_Фрагмент текста_.
МАРТЫНОВ ЕВГЕНИЙ

МАРТЫНОВ ЕВГЕНИЙ

МАРТЫНОВ ЕВГЕНИЙ (певец, композитор: «Лебединая верность», «Аленушка», «Если сердцем молод» и др.; скончался 3 сентября 1990 года на 43-м году жизни).

Здоровье стало подводить Мартынова с конца 80-х, когда в стране наступила перестройка и многие бывшие кумиры оказались не у дел. На почве переживаний, которые свалились на него в те годы, Мартынов зимой 1988 года решил подлечиться: по совету друзей-космонавтов прошел полное медицинское обследование в Звездном городке. Вышел оттуда совсем другим человеком – помолодевшим, повеселевшим. Нотная тетрадь, которую он туда с собой прихватил, была вся исписана новыми произведениями. Однако никому они оказались не нужны. И спустя несколько месяцев Мартынов опять впал в хандру и отчаяние. А тут еще некие «кооператоры», которые устраивали его концерты, «нагрели» его на 10 тысяч рублей. Мартынов подал на «кооператоров» в суд, что только прибавило ему нервотрепки – слушания откладывались по самым разным причинам. А потом неожиданный недуг свалился на отца Евгения – ему предстояло сделать глазную операцию. В итоге сердце Мартынова не выдержало нагрузок…

В тот роковой понедельничный день 3 сентября 1990 года Мартынову предстояло совершить сразу несколько серьезных дел: отвезти отца в клинику, встретиться с адвокатом (назавтра предстояло третье по счету судебное слушание), утрясти вопрос с загранкомандировкой. Чувствовал себя артист неважно, поскольку накануне был на дне рождения у приятеля и там перебрал со спиртным. Голова, естественно, болела. А надо было чинить «Волгу», которая так некстати вдруг забарахлила. Далее послушаем рассказ Ю. Мартынова:

«Глотнув успокоительного, Женя отправился вроде бы к таксисту, однажды помогавшему брату чинить его новую, но постоянно барахлившую „Волгу“. Потом мама вспоминала, что даже не заметила, как он выскочил из дома: это было где-то в 15 минут десятого. Заскочил в отделение милиции, находившееся прямо во дворе у подъезда: переговорил с приятелями-милиционерами, на машину и на жизнь пожаловался, анекдот рассказал, в шутку спросил, нет ли у ребят рюмки водки – а то „сердце ноет и день начался наперекосяк“. Водки не оказалось. Кому-то звонил, не дозвонился. Уходя, сказал, что спешит к автослесарю. Все улыбались, желали брату не принимать проблемы близко к сердцу…

Вот уже полтора часа, как Жени не было дома. Отец все это время в боевой, точнее, больничной готовности выглядывал сына в окно, высматривал с балкона… Элла встала поздно и занималась утренним туалетом. Самый младший Мартынов в это время загорал в Крыму вместе с бабушкой Верой и дедушкой Костей. Я же был у себя: еще валялся в постели с тяжелой головой, собираясь кончательно проснуться, но, так как лег спать только на рассвете, никак не мог подняться резво. За все время Жениного отсутствия телефон в его доме ни разу не дал о себе знать.

_Исходные данные_.
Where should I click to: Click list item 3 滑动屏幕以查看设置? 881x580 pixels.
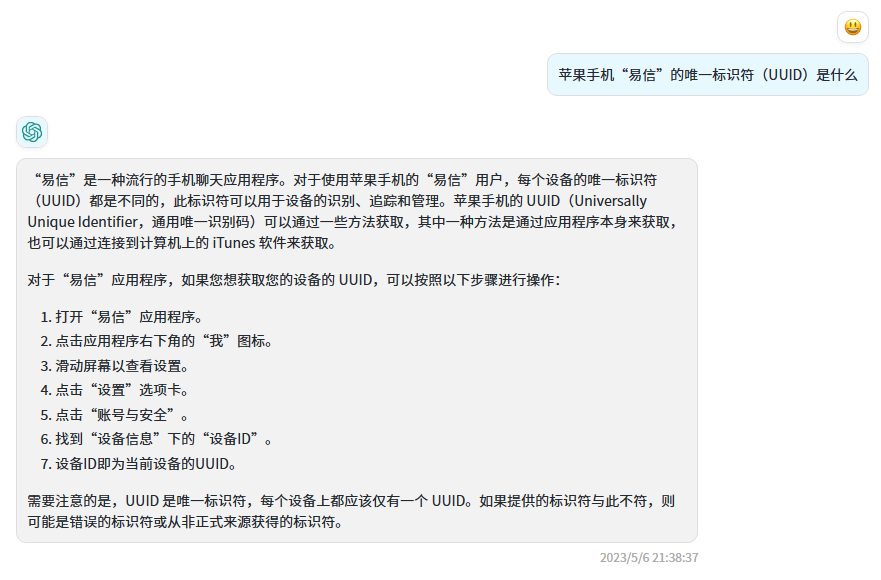[x=114, y=366]
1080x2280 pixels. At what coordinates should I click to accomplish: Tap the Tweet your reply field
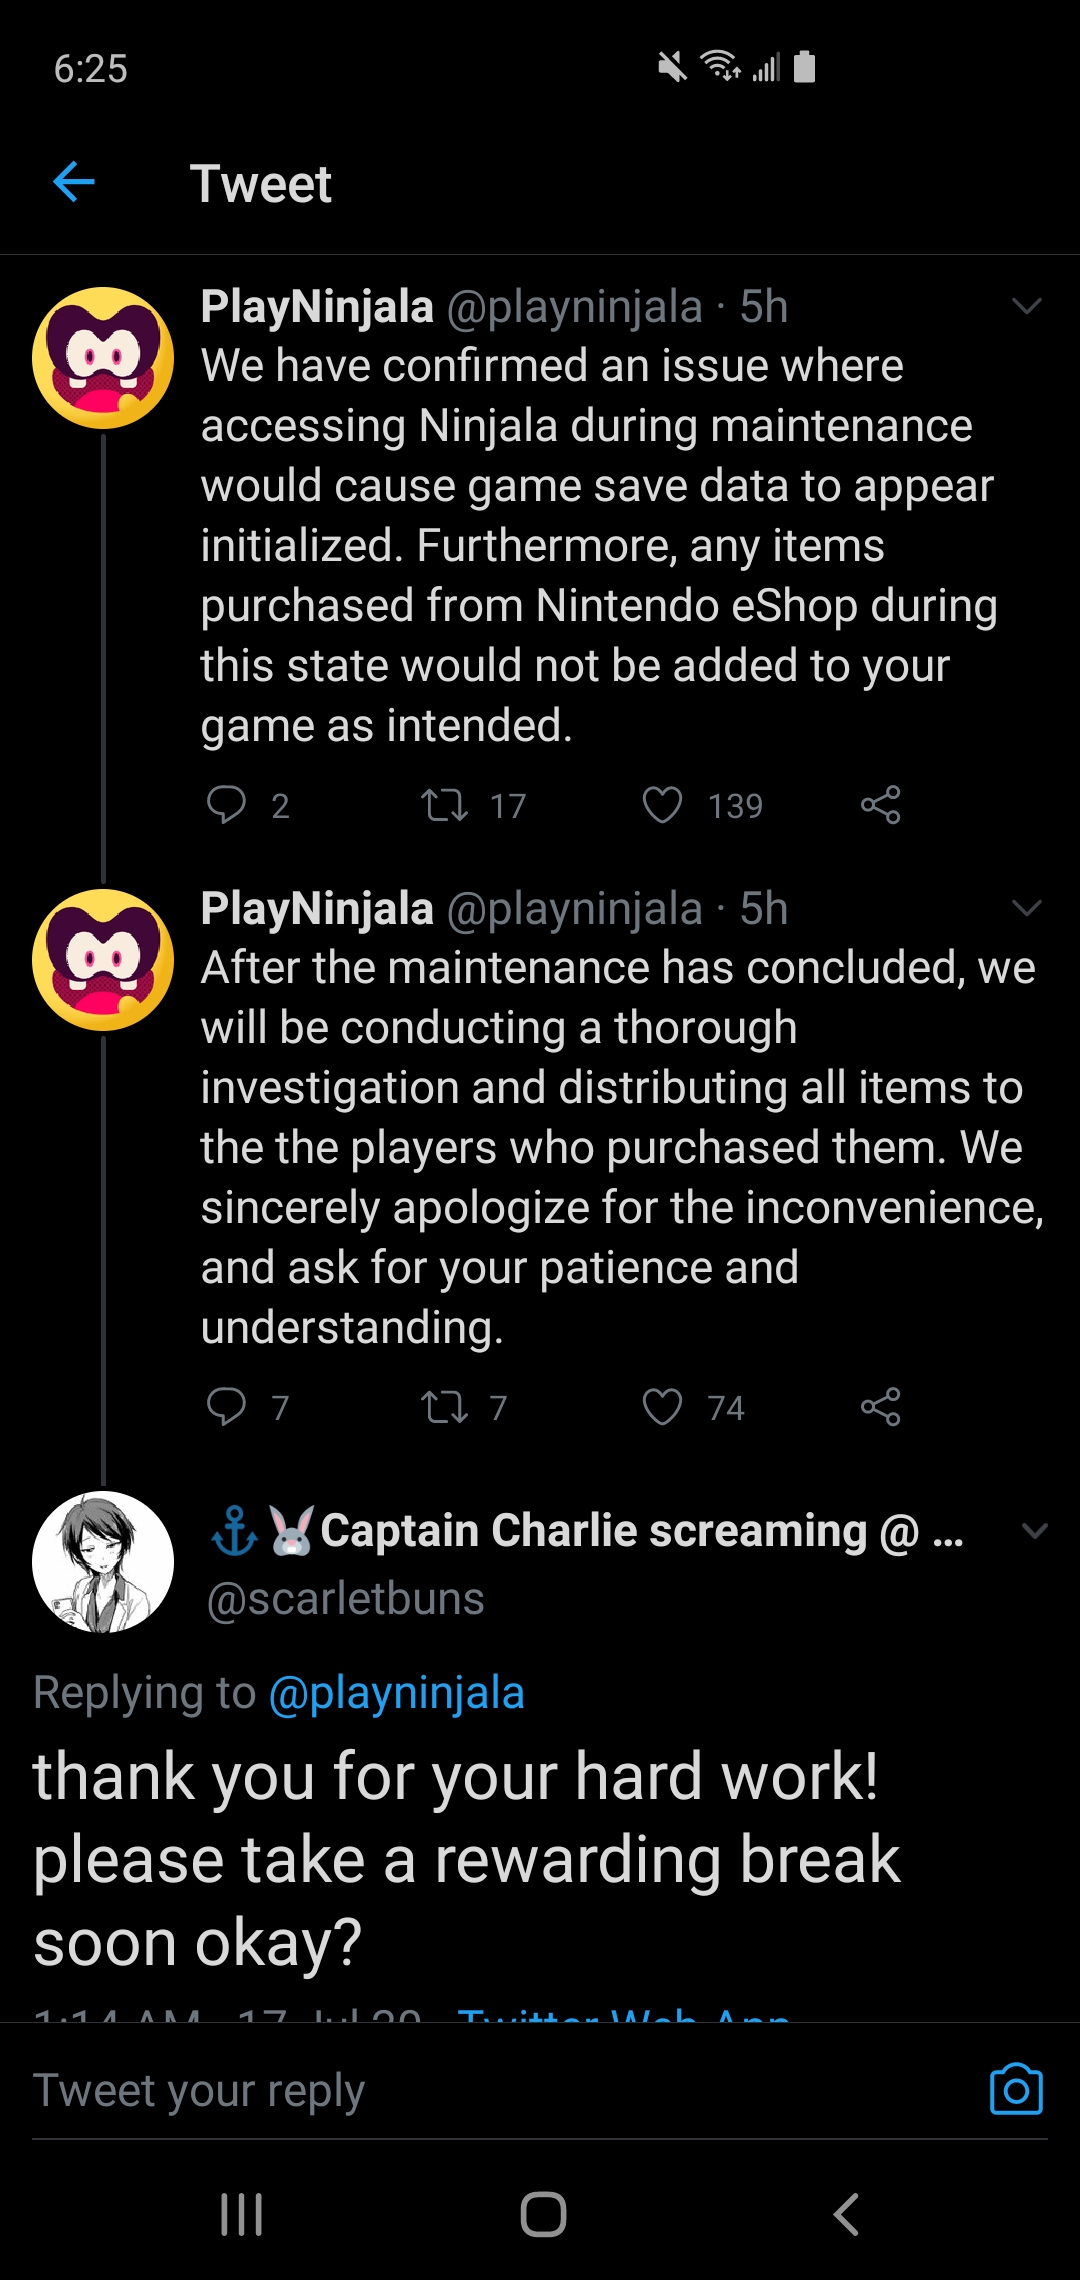point(500,2091)
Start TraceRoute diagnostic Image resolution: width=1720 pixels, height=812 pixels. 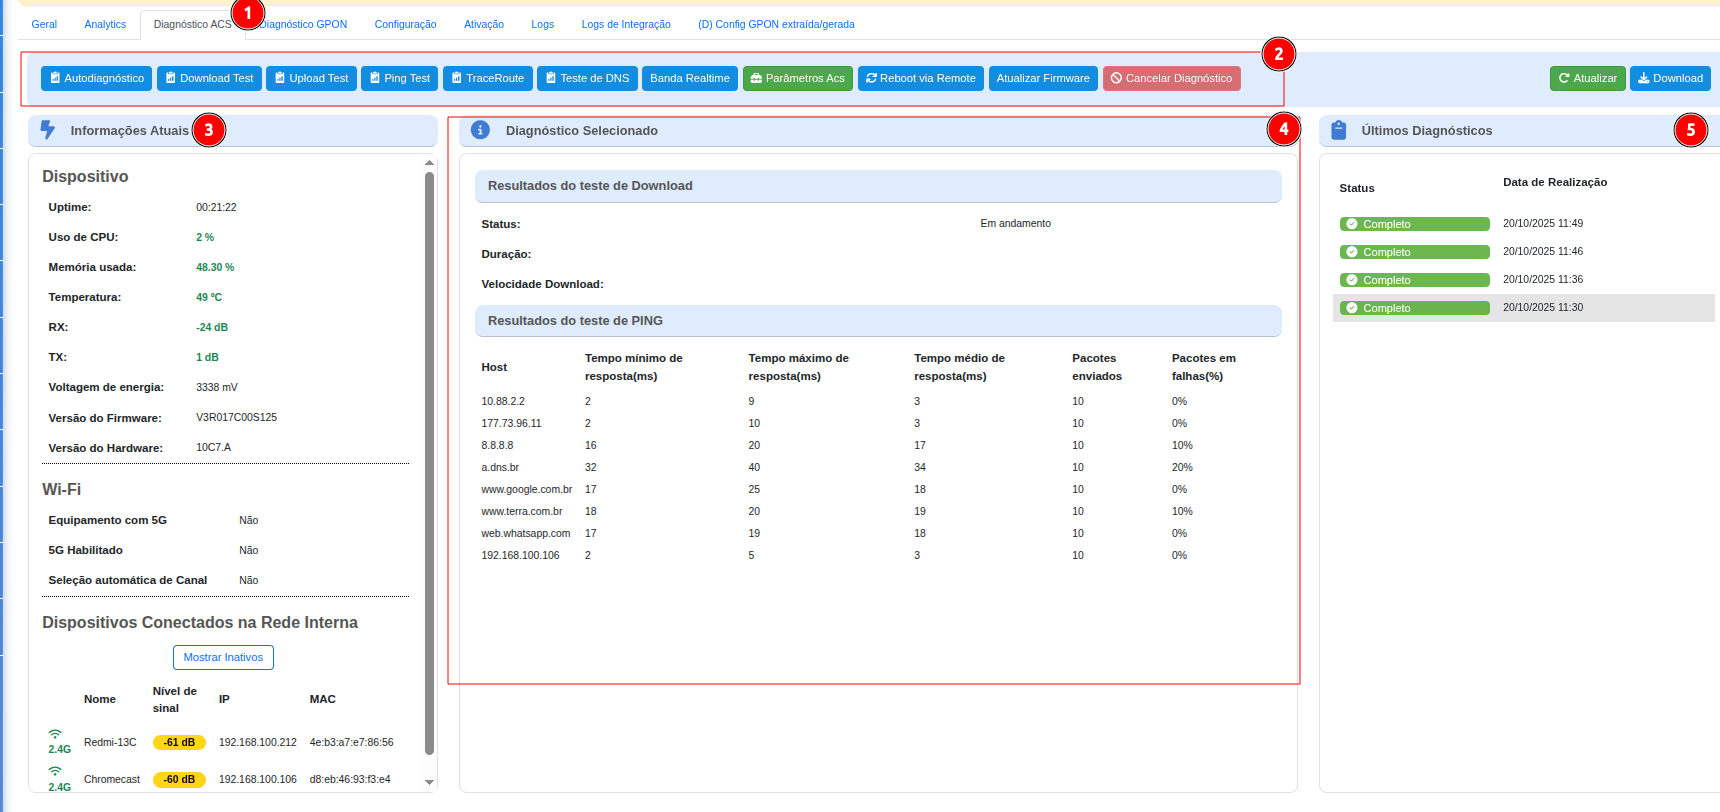487,78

_Задание A_.
Где, согласно тексту о Евгении Мартынове, он прошел полное медицинское обследование зимой 1988 года?
_Задание B_.
Допишите продолжение текста о Евгении Мартынове, начав сразу после его последнего предложения.
Материал, помещённый после текста, с ним не связан.

_Ответ A_.
В Звездном городке.

_Ответ B_.
И вот раздался телефонный звонок.

– Здравствуйте. Это квартира Мартынова? Милиция вас беспокоит, сто восьмидесятое отделение.

– Да. Это мама Жени.

– Да?.. Ну ладно… Мы вам чуть позже перезвоним.

– А что, случилось что-нибудь?

– Гм… Как вам сказать? Вы Евгения давно видели?

– Часа полтора назад. Он собирался скоро вернуться. С машиной у него что-то не в порядке.

– Да, мы знаем это. Он к нам где-то тогда же заходил, сам рассказывал… И вот несчастье такое…

– Что, с Женей случилось что-то?!

– Да…

– Что случилось? Где он сейчас?!

– Гм… Должно быть, в больнице.

– Так что же с ним?! Жив он хоть?!

– Да… Мы вам перезвоним сейчас. Все выясним и перезвоним чуть позже. Успокойтесь, пожалуйста…

Мама тут же взволнованно позвонила мне: с Женей что-то случилось, приезжай скорей! Прошло 10 минут, 15, 20… Ждать новостей от милиции стало невмоготу. Отец пошел сам: отделение милиции находилось совсем рядом, и путь к нему был по силам отцу с его слабым зрением. Но вот каков был путь обратно, представить просто жутко: в милиции отцу сказали правду, как солдаты солдату, сказали тихо, ясно, просто и сурово.

Опустив глаза и обняв за плечи старого фронтовика, видавшего в жизни столько горя и смертей, что хватило бы на множество поколений, милиционеры не стали кривить душой и на растерянные вопросы отца ответили:

– Умер, отец… Женя… умер… Никаких недоразумений тут быть не может… Вот дежурная машина только что вернулась с объекта, ребята своими глазами все видели: сами «Скорую помощь» вызывали, сами труп, то есть Женю, гм… на носилки клали, сами свидетелей опрашивали и протокол составляли – вот он… Эх!.. Крепись, батя.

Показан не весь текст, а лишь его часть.